Lifestyle Changes to Support Healing and Prevention

Recommencement of compression and the management of edema. Venous ulcers often occur in the presence of longstanding venous disease which has been marginally compensated by various self-management strategies. Healing of the ulcer usually necessitates treatment of the underlying reflux and venous hypertension, which are frequently invisible but are best assessed by Doppler ultrasound and are an important target for ablative or surgical treatment. Healing of the ulcer with compression can cause discomfort where there is arterial insufficiency, but in general, if the arterial circulation is adequate, healing will be enhanced by the use of compression of adequate pressure and type. Treatment may cause increased ankle swelling, and patients need to understand the difference between dependent and generalized edema and the fact that a major increase in swelling may reflect cardiac failure or renal dysfunction. Associated with this, there needs to be a clear explanation of the duration and expected milestones of treatment and readiness to accommodate review and changes to the treatment plan.
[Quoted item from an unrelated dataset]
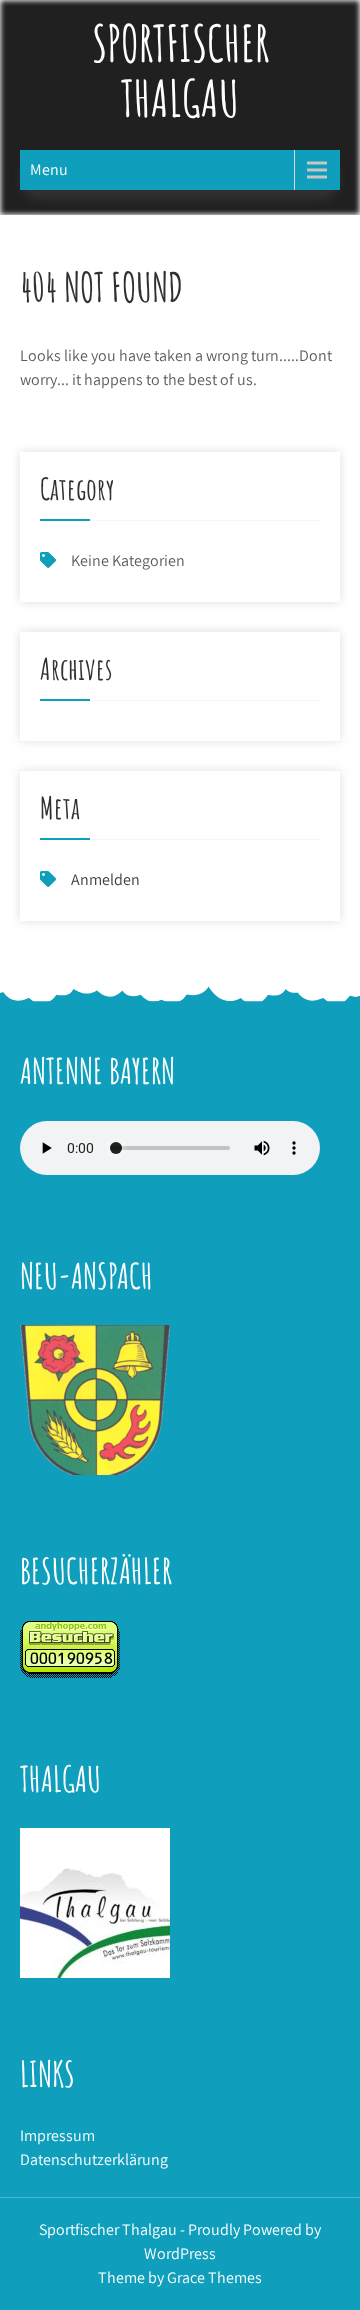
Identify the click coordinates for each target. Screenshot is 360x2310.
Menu (49, 169)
A comprehensive approach to ulcer management includes consideration of venous and other comorbid conditions, regular attention to the ulcer itself, and general medical care. Healing and recurrence are influenced by the combined effects of these strategies. Compression, the most effective approach to healing, often requires substantial adaptation to individual patient needs and may need to be combined with other methods to enhance adherence and to address specific barriers to healing. The need for long-term treatment to prevent recurrence often necessitates considerable innovation and persistence on the part of both patients and healthcare providers and a readiness to reconsider goals and strategies in the light of progress and problems.